China’s gross domestic product is projected by analysts to grow 7.3 percent in 2014, less than the government target of about 7.5 percent, as authorities control credit. Meanwhile, Southeast Asia’s largest economy started to regain investor confidence this year as national elections spur spending, and the biggest rate-tightening cycle in eight years in 2013 helped rein in the current-account shortfall and damp inflation.
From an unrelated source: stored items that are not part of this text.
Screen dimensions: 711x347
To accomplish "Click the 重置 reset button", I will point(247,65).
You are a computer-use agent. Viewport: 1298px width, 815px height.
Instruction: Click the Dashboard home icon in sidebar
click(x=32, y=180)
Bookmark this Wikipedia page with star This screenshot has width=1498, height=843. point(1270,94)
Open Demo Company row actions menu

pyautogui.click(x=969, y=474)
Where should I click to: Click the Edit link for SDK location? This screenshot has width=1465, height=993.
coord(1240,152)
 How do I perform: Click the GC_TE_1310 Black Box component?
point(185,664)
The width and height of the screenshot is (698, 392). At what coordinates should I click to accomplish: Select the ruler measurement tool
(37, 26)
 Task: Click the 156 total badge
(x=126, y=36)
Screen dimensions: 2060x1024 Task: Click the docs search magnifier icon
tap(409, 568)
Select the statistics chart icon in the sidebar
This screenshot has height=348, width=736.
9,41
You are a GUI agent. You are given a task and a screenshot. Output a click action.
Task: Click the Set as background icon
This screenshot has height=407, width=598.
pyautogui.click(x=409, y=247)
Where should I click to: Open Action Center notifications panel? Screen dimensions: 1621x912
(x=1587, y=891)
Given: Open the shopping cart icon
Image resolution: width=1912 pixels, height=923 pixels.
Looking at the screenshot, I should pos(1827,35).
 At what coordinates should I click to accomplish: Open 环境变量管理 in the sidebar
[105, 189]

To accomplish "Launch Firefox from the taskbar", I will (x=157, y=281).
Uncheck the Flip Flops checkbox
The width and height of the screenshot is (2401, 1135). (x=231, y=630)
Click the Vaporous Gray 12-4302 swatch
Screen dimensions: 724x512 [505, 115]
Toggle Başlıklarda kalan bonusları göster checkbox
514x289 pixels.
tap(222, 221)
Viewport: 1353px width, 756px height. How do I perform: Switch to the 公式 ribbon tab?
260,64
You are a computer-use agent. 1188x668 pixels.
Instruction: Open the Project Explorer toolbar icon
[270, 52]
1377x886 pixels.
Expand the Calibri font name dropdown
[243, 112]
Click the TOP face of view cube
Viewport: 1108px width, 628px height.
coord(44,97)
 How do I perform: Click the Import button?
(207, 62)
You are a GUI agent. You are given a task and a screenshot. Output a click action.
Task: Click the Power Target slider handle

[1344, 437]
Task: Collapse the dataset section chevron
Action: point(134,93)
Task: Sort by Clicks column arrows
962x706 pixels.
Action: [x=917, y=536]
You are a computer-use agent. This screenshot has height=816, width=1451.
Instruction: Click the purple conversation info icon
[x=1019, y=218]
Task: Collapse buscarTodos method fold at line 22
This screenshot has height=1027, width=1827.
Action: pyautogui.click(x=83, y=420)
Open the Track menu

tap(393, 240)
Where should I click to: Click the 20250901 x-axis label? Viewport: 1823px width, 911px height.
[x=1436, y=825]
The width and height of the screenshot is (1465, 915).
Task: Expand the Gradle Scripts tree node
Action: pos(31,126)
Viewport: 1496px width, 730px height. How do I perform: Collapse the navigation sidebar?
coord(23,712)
Indonesia’s trade surplus in February and March is “not temporary” and showed the government’s policies, including fiscal measures to curb imports, are working to make the country’s trade more balanced, Basri said. Efforts to narrow the current-account deficit will continue, as it has to fall to 2.5 percent to 3 percent to ensure sustainable growth, he said.
The gap in the broadest measure of trade may be about 2 percent of GDP in the first quarter, narrowing from 3.3 percent in the previous three months, Perry Warjiyo, deputy governor at Bank Indonesia, said on April 21.
The central bank kept its key interest rate unchanged for a fifth straight meeting earlier in April, extending a pause in monetary tightening as inflation slowed. This year “we will continue to tighten on both sides -- fiscal side and also monetary side,” Basri said.
The economy probably grew 5.7 percent to 5.8 percent in the first quarter, Basri said, adding that he didn’t “expect GDP will go beyond 6 percent” this year.
GDP data are due to be released tomorrow. The median estimate in a Bloomberg survey is 5.6 percent from a year earlier, from a pace of 5.7 percent in the previous three-month period.